For investors who want exposure to a growing Mexican QSR brand without committing to the capital requirements of more mature systems, Bubbakoo’s offers a considerably lower entry point.
What the Revenue Numbers Actually Mean
Serious franchise prospects always ask about average unit volume, and they should. AUV tells you how much revenue a typical location generates. It is one of the most important data points in the evaluation process.
Bubbakoo’s 2026 FDD reports a system average of $938,646. That number is lower than some of the larger brands in this comparison, and it is worth being direct about that.
Financial performance information is based on data reported in Item 19 of the 2026 Franchise Disclosure Document (FDD). Individual results will vary. Prospective franchisees should review the FDD carefully and conduct their own due diligence before making any investment decision.
But here is the question that actually matters: what does that revenue mean relative to what you put in?
A brand posting $1.2 million in AUV sounds impressive until you factor in that you spent $1.5 million or more to get there. At that ratio, you are spending more than a dollar to generate a dollar. The math gets harder, and the margin for error shrinks.
Bubbakoo’s lower investment range changes that equation. At an average new-store cost of approximately $550,000, the brand achieves close to a 2:1 sales-to-investment ratio. When your startup cost is meaningfully lower, a $938K AUV carries further. Additionally, Bubbakoo’s combined royalty and marketing fees of 8% also compare favorably to several competitors in this analysis, where combined fees range as high as 9.5%. With roughly half of all orders flowing through digital channels, the brand benefits from the operational efficiencies that come with a high-volume, lower-friction ordering model.
Beyond the system average, investors often evaluate the range of performance across a franchise system.
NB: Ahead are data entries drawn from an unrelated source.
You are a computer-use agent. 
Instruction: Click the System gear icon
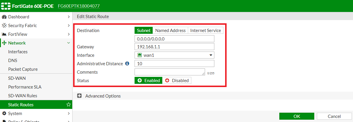coord(4,114)
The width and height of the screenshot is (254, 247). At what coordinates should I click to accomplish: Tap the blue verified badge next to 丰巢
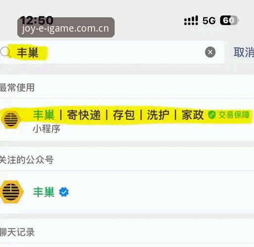click(x=64, y=192)
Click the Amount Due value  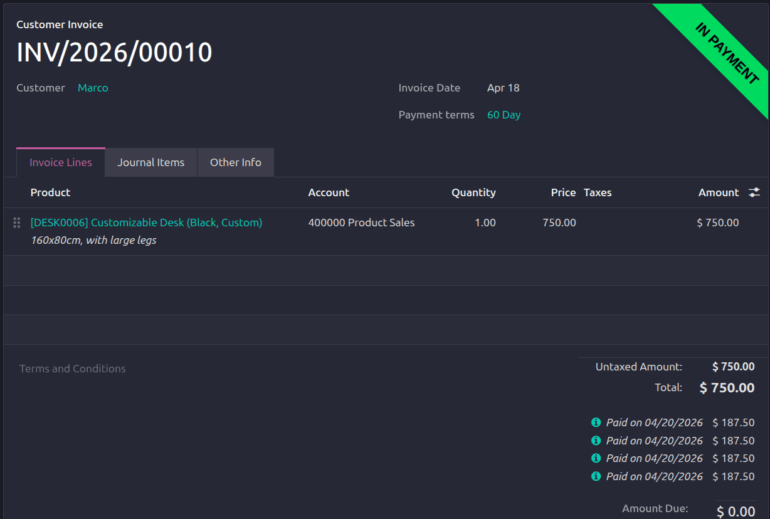click(736, 509)
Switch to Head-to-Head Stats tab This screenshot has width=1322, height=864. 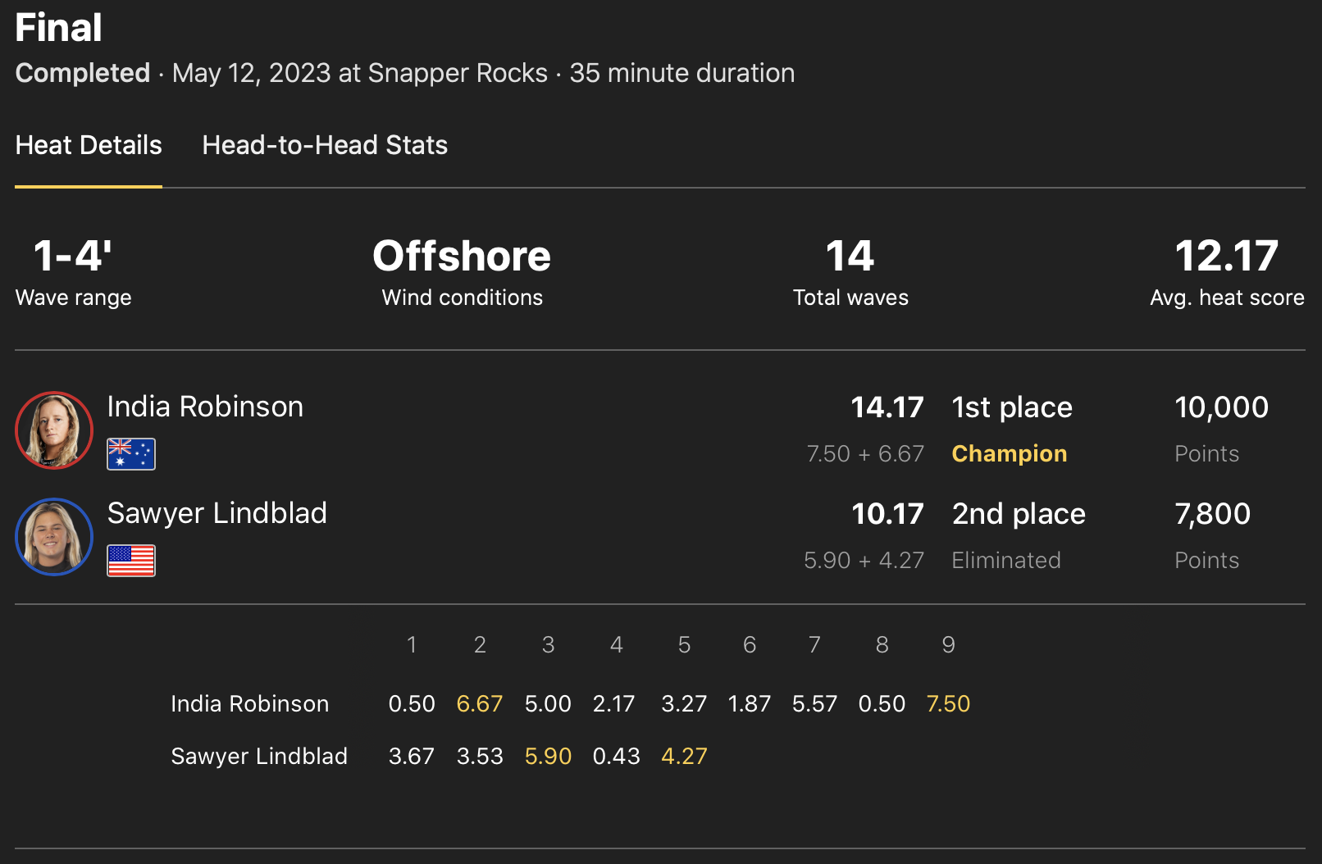(x=325, y=145)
According to the 2026 FDD, top-performing Bubbakoo’s locations reported gross sales of approximately $1.9 million, well above the system average. While individual results vary, the spread between average and top-performing locations highlights the potential impact of factors such as market selection, local execution, and operational management.
Bubbakoo’s Occupies a Productive Middle Ground in System Size
System size tells a story about proof of concept, available territories, and the stage of growth a brand has reached.
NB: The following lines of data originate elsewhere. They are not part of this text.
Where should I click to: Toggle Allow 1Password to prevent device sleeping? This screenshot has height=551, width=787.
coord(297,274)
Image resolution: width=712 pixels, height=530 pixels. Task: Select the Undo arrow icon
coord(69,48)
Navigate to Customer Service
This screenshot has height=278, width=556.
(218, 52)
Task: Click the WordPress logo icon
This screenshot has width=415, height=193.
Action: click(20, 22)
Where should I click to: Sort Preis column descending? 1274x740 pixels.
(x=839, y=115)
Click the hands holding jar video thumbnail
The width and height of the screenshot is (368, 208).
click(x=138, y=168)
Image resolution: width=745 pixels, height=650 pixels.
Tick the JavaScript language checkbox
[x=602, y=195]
Qdoba operates approximately 827 locations. Moe’s Southwest Grill has roughly 568 units. Del Taco exceeds 600 restaurants. These are proven systems with long operating histories.
Bubbakoo’s currently operates approximately 145 locations, with more than 200 open or under development. That number is large enough to validate the operating model, demonstrate unit-level economics, and support a real infrastructure. It is also small enough that prime development territories remain available in many markets. The larger competitors, with systems two to six times the size of Bubbakoo’s, have absorbed much of the available territory in established markets, narrowing the development runway for new investors.
A Brand Built for How People Eat Today
Not all restaurant concepts age equally. Bubbakoo’s was built around a customer experience that reflects current dining behavior, not the conventions of a prior decade.
The brand leads with a Mexican fusion menu that blends traditional Mexican-inspired staples with globally influenced flavors: General Tso’s chicken, hibachi steak, Nashville Hot chicken. The Chiwawa, a fried rice ball used as a base, and the Burritodilla, a burrito-quesadilla hybrid, are the kinds of menu items that generate genuine customer enthusiasm. These are not safe, committee-designed additions. They reflect a brand with a real culinary point of view.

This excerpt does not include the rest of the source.